A bioconomia inspira empresas como a americana Modern Meadow a pesquisar tecnologias para fabricar couros de animais em escala industrial feitos inteiramente em laboratório utilizando somente suas células sem precisar matar o animal. Já o couro ecológico biodegradável feito com fibras de celulose retirados de chá de kombucha foi desenvolvido pela professora Young-A Lee da Iowa State University como uma alternativa sustentável ao couro animal.
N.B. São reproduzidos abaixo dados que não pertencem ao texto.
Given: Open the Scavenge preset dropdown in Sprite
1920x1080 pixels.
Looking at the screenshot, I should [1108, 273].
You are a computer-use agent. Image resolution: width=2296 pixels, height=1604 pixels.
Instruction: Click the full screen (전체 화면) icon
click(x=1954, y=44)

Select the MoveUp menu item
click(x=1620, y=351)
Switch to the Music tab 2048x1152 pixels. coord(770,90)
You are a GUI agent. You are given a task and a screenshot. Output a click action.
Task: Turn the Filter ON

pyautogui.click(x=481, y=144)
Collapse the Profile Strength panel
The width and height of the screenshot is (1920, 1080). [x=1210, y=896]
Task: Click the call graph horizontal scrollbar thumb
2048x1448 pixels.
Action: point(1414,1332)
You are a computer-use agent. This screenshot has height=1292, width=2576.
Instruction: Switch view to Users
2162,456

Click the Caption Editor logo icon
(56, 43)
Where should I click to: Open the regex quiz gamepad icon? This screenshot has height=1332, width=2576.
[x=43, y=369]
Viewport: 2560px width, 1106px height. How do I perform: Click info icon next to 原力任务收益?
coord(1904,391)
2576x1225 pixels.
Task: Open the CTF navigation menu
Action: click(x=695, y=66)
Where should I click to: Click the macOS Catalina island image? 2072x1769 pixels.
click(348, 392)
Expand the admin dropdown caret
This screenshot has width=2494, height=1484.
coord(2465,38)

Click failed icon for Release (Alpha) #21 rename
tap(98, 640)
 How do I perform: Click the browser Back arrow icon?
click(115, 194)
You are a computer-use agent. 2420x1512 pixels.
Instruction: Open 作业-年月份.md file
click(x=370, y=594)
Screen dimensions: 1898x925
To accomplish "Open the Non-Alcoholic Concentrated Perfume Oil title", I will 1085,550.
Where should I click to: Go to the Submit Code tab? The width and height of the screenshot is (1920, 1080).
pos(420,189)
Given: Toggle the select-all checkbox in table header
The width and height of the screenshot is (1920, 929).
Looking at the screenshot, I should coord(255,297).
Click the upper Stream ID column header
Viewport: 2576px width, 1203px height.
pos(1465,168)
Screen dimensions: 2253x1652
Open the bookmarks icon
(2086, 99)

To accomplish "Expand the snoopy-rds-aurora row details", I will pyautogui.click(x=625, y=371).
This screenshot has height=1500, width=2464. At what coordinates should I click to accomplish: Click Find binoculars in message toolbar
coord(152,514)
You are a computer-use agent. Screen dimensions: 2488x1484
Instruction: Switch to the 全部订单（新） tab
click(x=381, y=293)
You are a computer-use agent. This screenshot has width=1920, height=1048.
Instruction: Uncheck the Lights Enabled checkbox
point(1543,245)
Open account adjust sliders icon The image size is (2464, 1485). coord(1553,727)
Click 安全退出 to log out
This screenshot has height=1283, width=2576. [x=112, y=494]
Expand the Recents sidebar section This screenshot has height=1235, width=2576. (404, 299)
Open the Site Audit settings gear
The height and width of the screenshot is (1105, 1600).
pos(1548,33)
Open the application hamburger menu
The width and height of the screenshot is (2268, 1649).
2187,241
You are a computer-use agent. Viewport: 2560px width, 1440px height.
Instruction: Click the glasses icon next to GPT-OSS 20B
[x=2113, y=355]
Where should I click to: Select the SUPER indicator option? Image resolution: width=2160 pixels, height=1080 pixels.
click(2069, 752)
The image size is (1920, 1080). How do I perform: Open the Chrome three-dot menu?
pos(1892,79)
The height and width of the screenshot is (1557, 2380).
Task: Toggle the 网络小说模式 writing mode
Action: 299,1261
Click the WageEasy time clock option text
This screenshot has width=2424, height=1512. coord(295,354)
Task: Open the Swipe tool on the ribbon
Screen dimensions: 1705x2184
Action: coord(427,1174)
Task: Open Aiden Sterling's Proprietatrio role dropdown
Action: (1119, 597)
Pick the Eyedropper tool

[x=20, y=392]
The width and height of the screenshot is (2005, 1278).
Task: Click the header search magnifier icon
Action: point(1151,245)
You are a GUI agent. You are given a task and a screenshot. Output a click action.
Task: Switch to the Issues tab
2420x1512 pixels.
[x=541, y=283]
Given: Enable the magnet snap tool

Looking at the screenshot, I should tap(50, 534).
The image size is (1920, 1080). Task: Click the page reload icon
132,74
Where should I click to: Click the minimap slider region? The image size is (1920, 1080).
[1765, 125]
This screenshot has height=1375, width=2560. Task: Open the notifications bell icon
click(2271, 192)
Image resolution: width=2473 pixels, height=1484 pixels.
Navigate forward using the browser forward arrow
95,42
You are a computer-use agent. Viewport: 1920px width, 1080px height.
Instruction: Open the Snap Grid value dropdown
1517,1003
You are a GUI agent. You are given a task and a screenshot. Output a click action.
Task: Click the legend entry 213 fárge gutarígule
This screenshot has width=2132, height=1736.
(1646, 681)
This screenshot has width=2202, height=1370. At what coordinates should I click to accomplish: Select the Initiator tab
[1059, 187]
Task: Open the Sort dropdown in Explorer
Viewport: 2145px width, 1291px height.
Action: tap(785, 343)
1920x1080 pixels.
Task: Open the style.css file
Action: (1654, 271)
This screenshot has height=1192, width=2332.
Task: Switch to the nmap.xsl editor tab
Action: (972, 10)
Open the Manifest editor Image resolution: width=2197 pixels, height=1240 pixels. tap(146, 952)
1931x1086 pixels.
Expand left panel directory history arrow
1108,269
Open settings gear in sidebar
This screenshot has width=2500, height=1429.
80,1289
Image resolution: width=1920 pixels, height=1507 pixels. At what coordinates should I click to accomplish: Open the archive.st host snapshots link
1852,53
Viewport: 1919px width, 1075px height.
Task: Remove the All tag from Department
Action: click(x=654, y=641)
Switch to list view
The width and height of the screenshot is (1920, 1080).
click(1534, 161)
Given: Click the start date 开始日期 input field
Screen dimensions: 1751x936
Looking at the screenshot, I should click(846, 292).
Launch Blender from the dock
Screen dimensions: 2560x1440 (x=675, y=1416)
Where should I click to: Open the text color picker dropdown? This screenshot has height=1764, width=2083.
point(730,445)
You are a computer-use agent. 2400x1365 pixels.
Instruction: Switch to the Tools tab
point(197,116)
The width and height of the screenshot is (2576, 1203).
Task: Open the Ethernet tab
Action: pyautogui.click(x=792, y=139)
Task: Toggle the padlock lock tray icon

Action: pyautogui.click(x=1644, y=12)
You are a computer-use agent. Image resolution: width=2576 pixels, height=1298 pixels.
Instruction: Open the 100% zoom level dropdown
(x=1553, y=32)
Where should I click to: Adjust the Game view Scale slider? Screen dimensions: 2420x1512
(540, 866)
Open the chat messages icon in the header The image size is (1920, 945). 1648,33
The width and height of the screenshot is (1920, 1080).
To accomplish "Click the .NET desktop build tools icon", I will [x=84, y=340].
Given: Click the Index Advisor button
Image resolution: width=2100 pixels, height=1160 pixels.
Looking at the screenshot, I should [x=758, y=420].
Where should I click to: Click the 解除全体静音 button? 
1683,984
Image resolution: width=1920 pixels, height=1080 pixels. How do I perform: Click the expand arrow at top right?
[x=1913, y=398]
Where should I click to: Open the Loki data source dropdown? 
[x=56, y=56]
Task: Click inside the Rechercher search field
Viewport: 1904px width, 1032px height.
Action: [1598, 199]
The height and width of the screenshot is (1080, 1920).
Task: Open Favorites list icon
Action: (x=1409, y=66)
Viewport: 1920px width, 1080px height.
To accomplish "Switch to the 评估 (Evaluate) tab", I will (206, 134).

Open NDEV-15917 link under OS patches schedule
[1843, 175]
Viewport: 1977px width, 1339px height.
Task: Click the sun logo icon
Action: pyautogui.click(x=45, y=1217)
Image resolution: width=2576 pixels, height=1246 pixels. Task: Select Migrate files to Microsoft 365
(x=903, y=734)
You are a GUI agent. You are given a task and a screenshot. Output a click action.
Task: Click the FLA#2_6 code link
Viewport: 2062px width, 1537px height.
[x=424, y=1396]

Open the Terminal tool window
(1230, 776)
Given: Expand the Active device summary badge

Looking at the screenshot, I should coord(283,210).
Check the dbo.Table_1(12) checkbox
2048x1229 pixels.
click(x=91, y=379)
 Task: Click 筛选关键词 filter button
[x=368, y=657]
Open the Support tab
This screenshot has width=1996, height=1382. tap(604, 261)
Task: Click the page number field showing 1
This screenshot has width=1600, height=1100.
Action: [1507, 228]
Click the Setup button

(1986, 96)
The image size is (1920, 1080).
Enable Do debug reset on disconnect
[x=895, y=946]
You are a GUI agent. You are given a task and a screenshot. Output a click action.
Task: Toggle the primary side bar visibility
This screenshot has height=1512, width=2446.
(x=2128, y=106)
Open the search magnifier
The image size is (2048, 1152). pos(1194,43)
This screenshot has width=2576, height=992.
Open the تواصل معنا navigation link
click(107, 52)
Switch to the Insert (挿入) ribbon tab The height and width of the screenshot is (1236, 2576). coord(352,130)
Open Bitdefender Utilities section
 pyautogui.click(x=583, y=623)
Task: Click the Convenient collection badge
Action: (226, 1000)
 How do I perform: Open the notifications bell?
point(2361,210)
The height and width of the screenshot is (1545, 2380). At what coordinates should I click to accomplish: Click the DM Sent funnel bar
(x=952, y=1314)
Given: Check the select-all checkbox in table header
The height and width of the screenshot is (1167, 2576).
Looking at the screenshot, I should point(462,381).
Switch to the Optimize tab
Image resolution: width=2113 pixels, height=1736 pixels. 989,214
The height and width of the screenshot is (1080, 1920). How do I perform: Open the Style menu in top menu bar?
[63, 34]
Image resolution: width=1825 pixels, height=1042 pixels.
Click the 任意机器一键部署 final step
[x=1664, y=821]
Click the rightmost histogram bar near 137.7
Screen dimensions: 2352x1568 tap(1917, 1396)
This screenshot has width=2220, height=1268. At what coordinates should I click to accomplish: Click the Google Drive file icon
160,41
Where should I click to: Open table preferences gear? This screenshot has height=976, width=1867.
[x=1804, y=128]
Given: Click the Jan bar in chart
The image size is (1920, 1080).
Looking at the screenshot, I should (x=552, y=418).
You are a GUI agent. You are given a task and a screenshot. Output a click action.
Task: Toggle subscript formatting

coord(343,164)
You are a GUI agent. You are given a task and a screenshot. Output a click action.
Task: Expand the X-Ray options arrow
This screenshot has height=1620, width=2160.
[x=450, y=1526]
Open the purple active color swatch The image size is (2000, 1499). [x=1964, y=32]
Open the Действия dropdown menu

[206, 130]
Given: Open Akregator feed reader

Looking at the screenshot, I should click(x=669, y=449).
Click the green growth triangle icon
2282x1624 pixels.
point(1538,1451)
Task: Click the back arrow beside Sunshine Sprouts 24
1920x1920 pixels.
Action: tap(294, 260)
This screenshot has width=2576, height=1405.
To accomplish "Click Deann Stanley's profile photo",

A biotecnologia criará uma nova profissão na indústria da moda chamado “designer biológico”, como a designer Amy Congdon e a criadora da BioCouture e pioneira no conceito de roupas de celulose microbiana, Suzanne Lee. A biotecnologia poderá criar novos materiais, expandir as nossas capacidades e desafiar a maneira como pensamos sobre quem fabrica nossas roupas. A economia circular e a bioeconomia com ajuda da alta tecnologia são a base da indústria da moda sustentável. O futuro promete coisas incríveis!